State provides update on CSH buildings scheduled for demo | News

State provides update on CSH buildings scheduled for demo |  News

The Georgia Department of Behavioral Health and Developmental Disabilities (DBHDD) recently provided an update on the state’s push to demolish four former Central State Hospital buildings.

“DBHDD is currently working with the Georgia Department of Community Affairs’ Historic Preservation Division regarding next steps for the Central State site,” Camille Taylor, senior director of communications, said in an email to the newspaper. “DBHDD will not move forward until we receive DCA’s recommendations regarding the site.”

The buildings slated for demolition are the Green, Walker, Jones and Wash House buildings. The first three are located around the Pecan Grove quadrangle of Central State Hospital, while the laundromat is located behind the Powell Building. The state agency said it is looking to demolish it because of the safety risks it poses as well as “increasing marketability” of the former CSH campus.

The buildings are in various states of neglect. It is sometimes entered by urban explorers and people interested in the hospital’s history as one of the largest in the world, posing a danger to the country.

The consultations with the Historic Preservation Department (HPD) are not surprising, but they show that the state is moving forward. Shortly after Gov. Brian Kemp signed the executive order allowing the demolition in late July, DBHDD said it would consult with the state HPD to “mitigate the historic impact of demolition of the buildings.” Kemp’s order also directed DBHDD to adhere to state laws regarding the demolition of potential historic properties.

It is important to note that HPD only provides comments on resources, in this case CSH buildings, slated for demolition.
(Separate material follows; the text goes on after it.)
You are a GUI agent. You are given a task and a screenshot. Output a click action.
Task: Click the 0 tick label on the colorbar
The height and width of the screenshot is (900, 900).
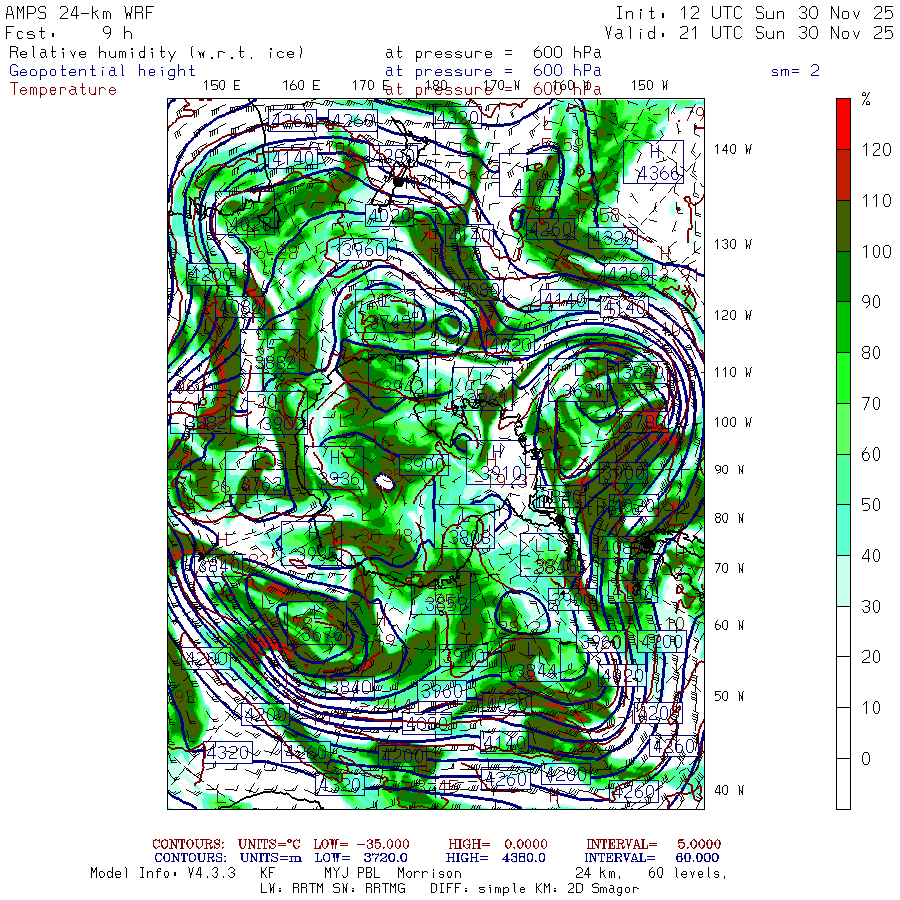(x=866, y=759)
The department charged with preserving state history does not have the final say on whether the building will be demolished. This authority ultimately rests with the property owner, DBHDD, and the governor who gives the go-ahead via executive order.

Department of Community Affairs Director of External Affairs Ryan Evans two months ago laid out the HPD process when consulted. If the proponent (DBHDD) finds that the buildings are eligible for listing on either the Georgia Register or the National Register of Historic Places and HPD agrees, the demolition will be considered “adverse impact/significant impact.” The negative impact must be resolved through either “avoidance, minimization or mitigation.” In the case of demolition, avoidance or minimization typically involves considering the feasibility of “freezing the project, rehabilitating it or not completing it” versus the same analysis for demolition, Evans said.

“Most projects are resolved through mitigation, which can be an additional element added to the overall project scope that benefits history/preservation and is somewhat related to the resource(s) affected,” Evans said in August.

The DCA spokesperson went on to say that examples of mitigation often include a permanent archival record or historical marker relating to the building(s) being demolished.

“These actions are determined through Al-Moayyad’s consultation with all parties,” Evans said. “Once mitigation has been agreed, and there is no longer a need to use the building in question, including photographs to complete the archival record, the project may continue.”

Evans added that the length of the consultation process varies depending on the project. Those who decide to have a negative impact can take as little as two months, but can also last “several years” depending on the completeness of submissions and the potential need for any follow-up. HPD’s review period for each submission is 30 days from the date of receipt, Evans said.

DBHDD had previously said it was looking to demolish the four buildings this fall. No update was given on the timeline.